**WHAT YOU NEED TO DO:**
Only one span of the material below is wanted. Output it exactly, from the line with "Click the photo counter (1/4) 11/01/2016" through the line with "Viewport: 1381px width, 688px height.", without any pictures.

**DATA RECORDS:**
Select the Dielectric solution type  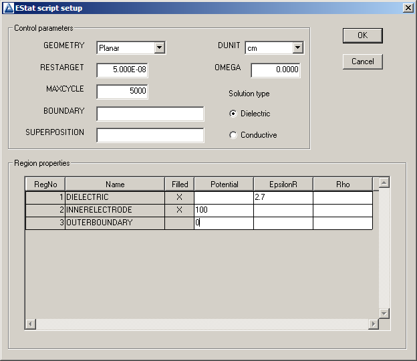coord(233,114)

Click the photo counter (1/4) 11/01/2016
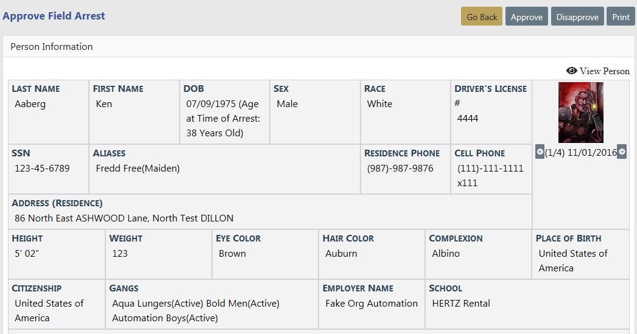click(x=580, y=152)
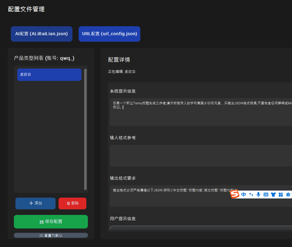Open the IME toolbox grid icon
This screenshot has width=292, height=247.
pyautogui.click(x=281, y=195)
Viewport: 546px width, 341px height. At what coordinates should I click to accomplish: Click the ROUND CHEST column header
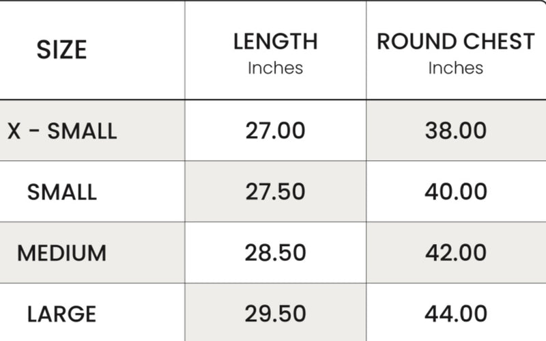455,42
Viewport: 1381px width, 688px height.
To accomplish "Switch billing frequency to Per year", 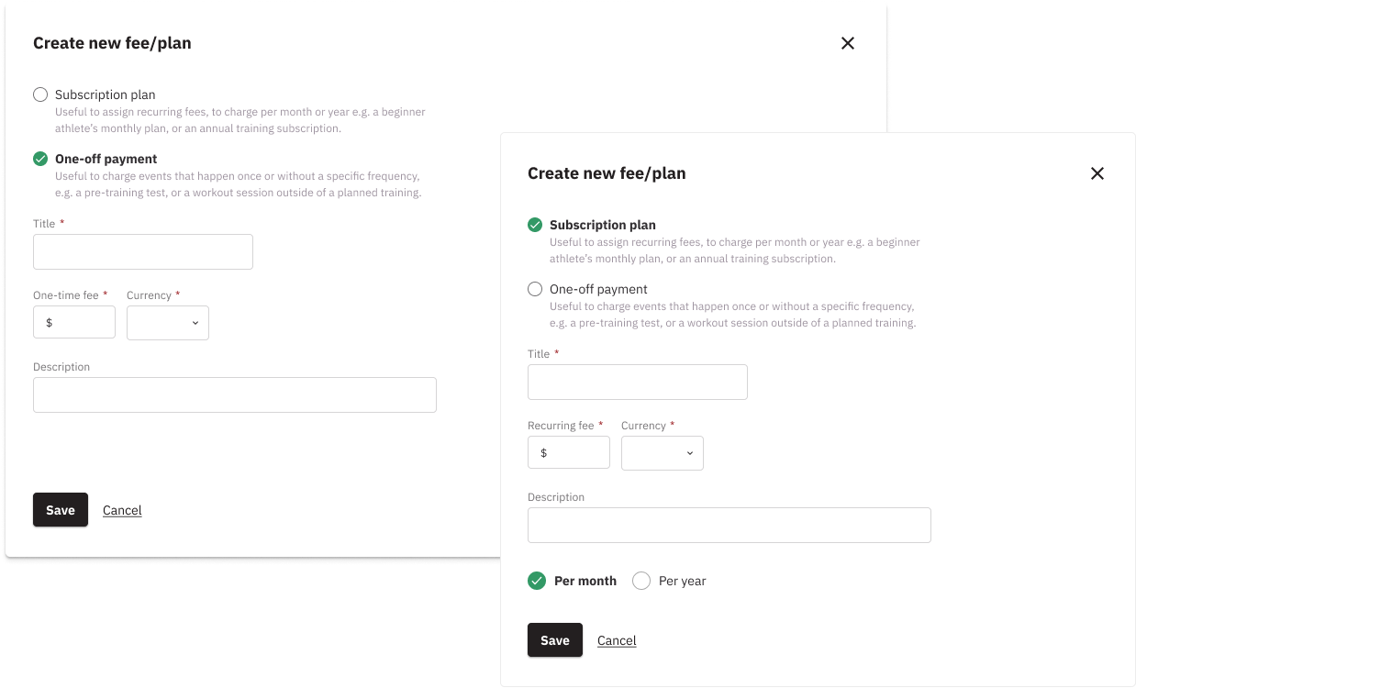I will coord(641,581).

**TASK RESPONSE:**
Click the photo counter (1/4) 11/01/2016
click(x=580, y=152)
Open the IME toolbox grid icon
This screenshot has width=292, height=247.
pyautogui.click(x=281, y=195)
Viewport: 546px width, 341px height. At what coordinates should I click to accomplish: Click the ROUND CHEST column header
455,42
Viewport: 1381px width, 688px height.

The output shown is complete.